__Tindakan yang Diperlukan__
1. Tentukan apakah tiap pernyataan berikut sesuai dengan kutipan tentang Juventus. Jawab ya atau tidak, lalu kutip kata-kata penentunya dari kutipan. (a) Juventus kembali ke Serie A setelah satu musim di bawah asuhan Didier Deschamps. (b) Inter Milan memenangi Scudetto tiga kali beruntun. (c) Fabio Cannavaro memilih bertahan di Juventus.
2. Menurut kutipan tentang Juventus, gelar Scudetto musim apa saja yang dicabut dari klub itu?

__Kutipan__
##########

Antonio Conte, Sosok Keras Baru Di Stamford Bridge
Tahun 2006 menjadi tahun yang suram bagi Juventus.
Klub yang bermarkas di Turin itu
divonis bersalah dalam kasus Calciopoli yang menggemparkan persepakbolaan
Italia.
Akibat dari vonis tersebut, klub
pemegang Scudetto terbanyak itu harus turun kasta dan bermain di Serie B.
Tidak hanya itu, gelar Scudetto
2004/2005 dan 2005/2006 milik Juventus dicabut.
Ibarat mimpi buruk, Si Nyonya Tua
(Julukan Juventus) sudah jatuh tertimpa tangga.
Pemain bintang seperti Fabio Cannavaro
dan Zlatan Ibrahimovic ogah turun
level kompetisi dan memilih meninggalkan klub tersebut.
Publik kemudian menunggu, sanggupkah
Juventus bangkit dari mimpi buruk mereka?
Berapa lama klub ini bermain di Serie B
dan kembali jadi klub elit di Seria A?
Singkat cerita, tidak butuh waktu lama
bagi Juventus untuk merajut kebangkitan mereka dari keterpurukan bermain di Serie B.
Hanya butuh satu musim, Juventus
kembali ke Serie A di bawah asuhan Didier Deschamps.
Bukan hal yang mengejutkan mengingat
level Juventus memang bukan di Serie B.
Tantangan sesungguhnya bagi Juventus
adalah seberapa cepat mereka mampu kembali berprestasi di Serie A.
Sebelum dihukum bermain di Serie B,
Juventus adalah klub penguasa Liga Italia bersama AC Milan.
Namun saat kembali ke Serie A pada
musim 2007/2008, Inter Milan sedang menguasai kompetisi tertinggi di Italia
itu.
Inter Milan memenangi Scudetto empat
kali beruntun sejak musim 2006/2007 sampai 2009/2010.
Lepas dari Deschamps yang meninggalkan
Juventus setelah klub itu kembali berlaga di Serie A, Si Nyonya Tua ditangani
sejumlah manager mulai dari yang berpengalaman seperti Claudio Ranieri, Alberto
Zaccheroni, Luigi Del Neri sampai yang muda dan potensial seperti Ciro Ferrara.
Hasilnya?
Tidak ada satu pun nama manager diatas
yang sanggup mengembalikan keperkasaan Juventus sebagai salahsatu klub besar di
Italia.
Sampai kemudian Juventus menunjuk
Antonio Conte sebagai manager baru Juventus jelang musim 2011/2012.

##########

__Entri Set Data__

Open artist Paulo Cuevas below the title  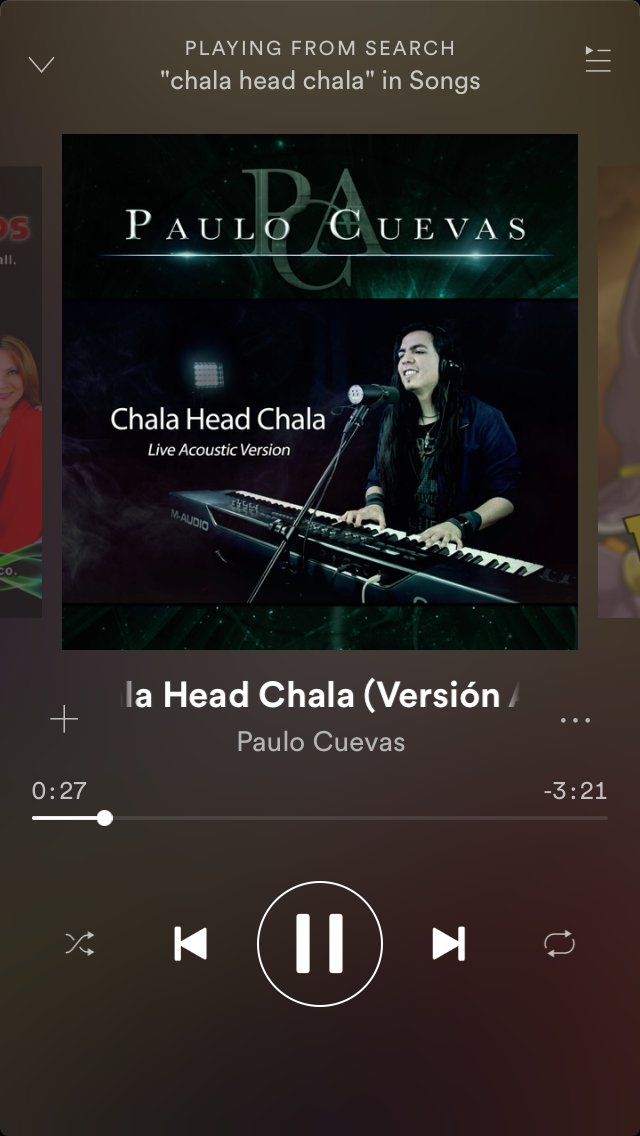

##########

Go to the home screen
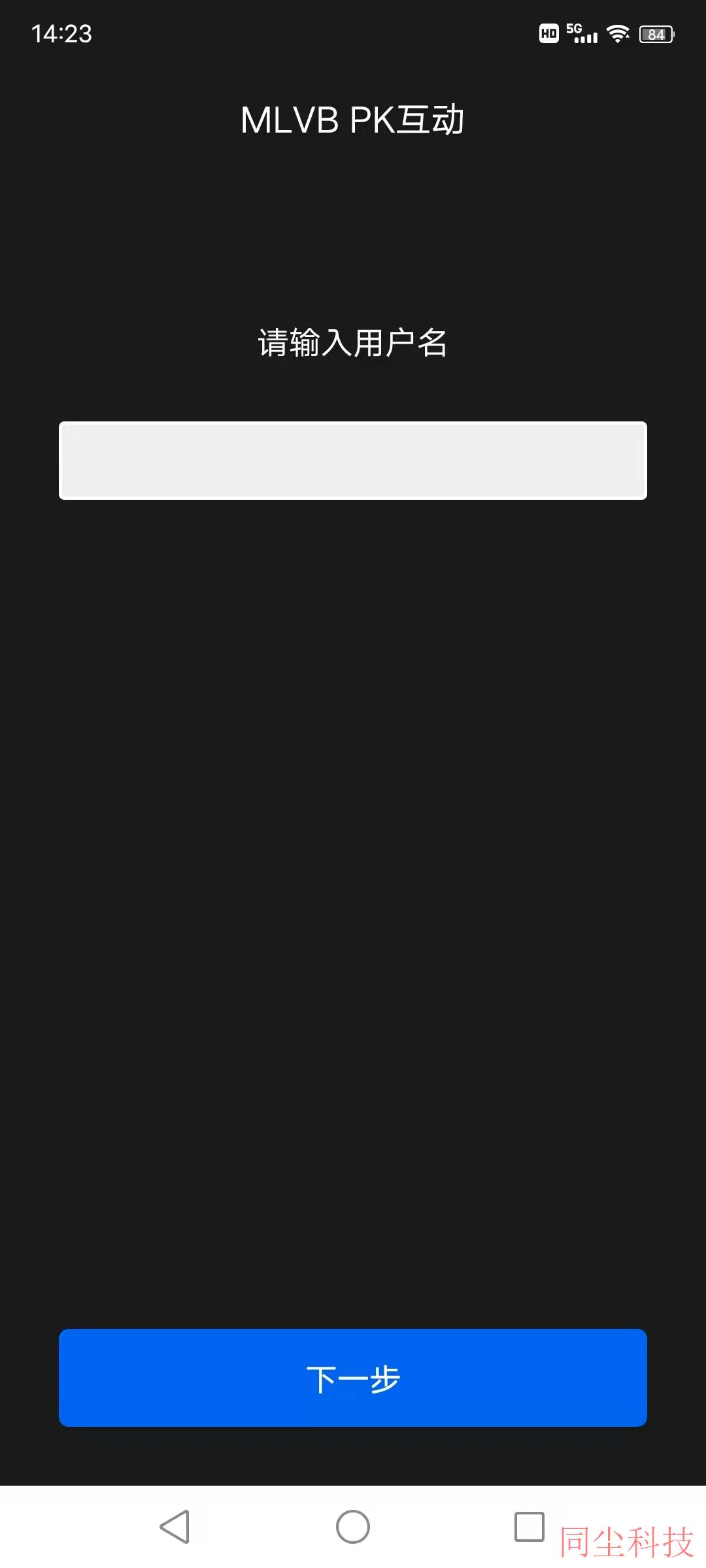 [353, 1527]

##########

__Jawaban Setiap Tugas__
1.
(a) Ya. "Hanya butuh satu musim, Juventus kembali ke Serie A di bawah asuhan Didier Deschamps."
(b) Tidak. "Inter Milan memenangi Scudetto empat kali beruntun sejak musim 2006/2007 sampai 2009/2010."
(c) Tidak. "Pemain bintang seperti Fabio Cannavaro dan Zlatan Ibrahimovic ogah turun level kompetisi dan memilih meninggalkan klub tersebut."

2. Gelar Scudetto musim 2004/2005 dan 2005/2006.